# Given instruction:
Which lines of the listing below contain the word "dimensions"? Return each of those lines in full, matching case exactly.

# Record excerpts:
+ + + +

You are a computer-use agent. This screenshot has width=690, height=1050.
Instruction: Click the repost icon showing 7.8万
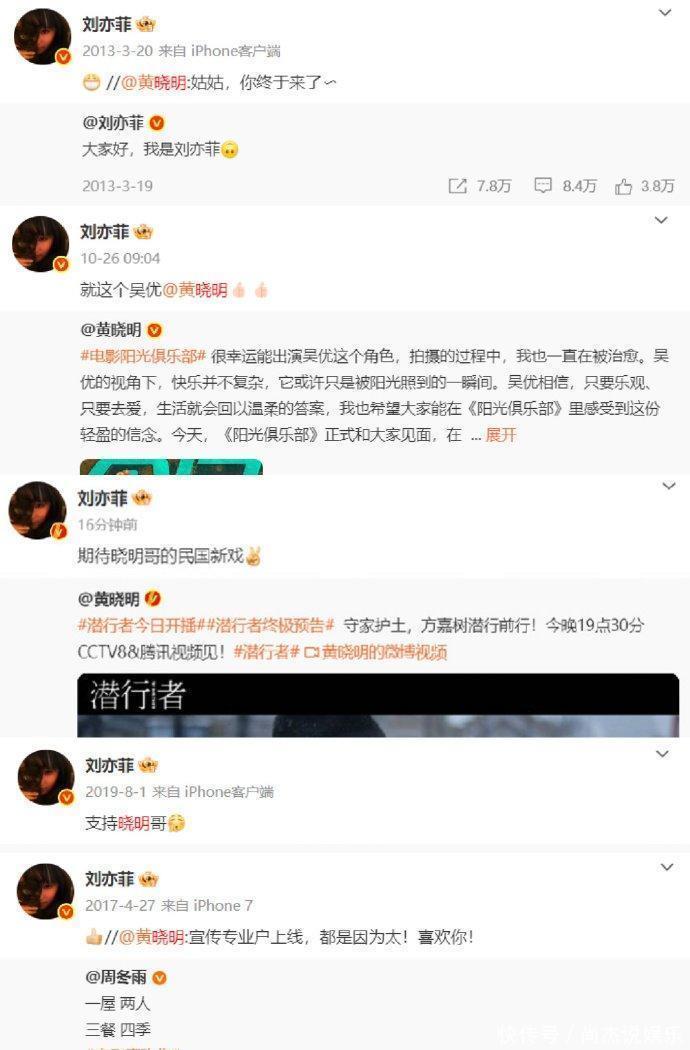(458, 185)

+ + + +

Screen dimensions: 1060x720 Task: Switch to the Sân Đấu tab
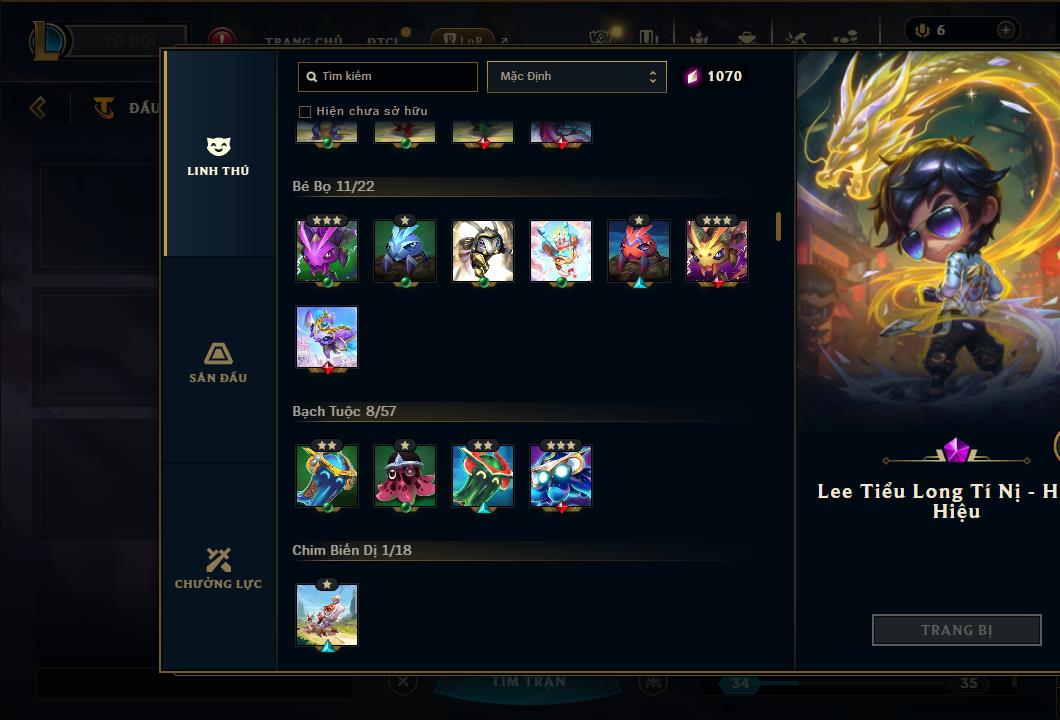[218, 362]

+ + + +

# Solution for this problem:
Screen dimensions: 1060x720 Task: Switch to the Sân Đấu tab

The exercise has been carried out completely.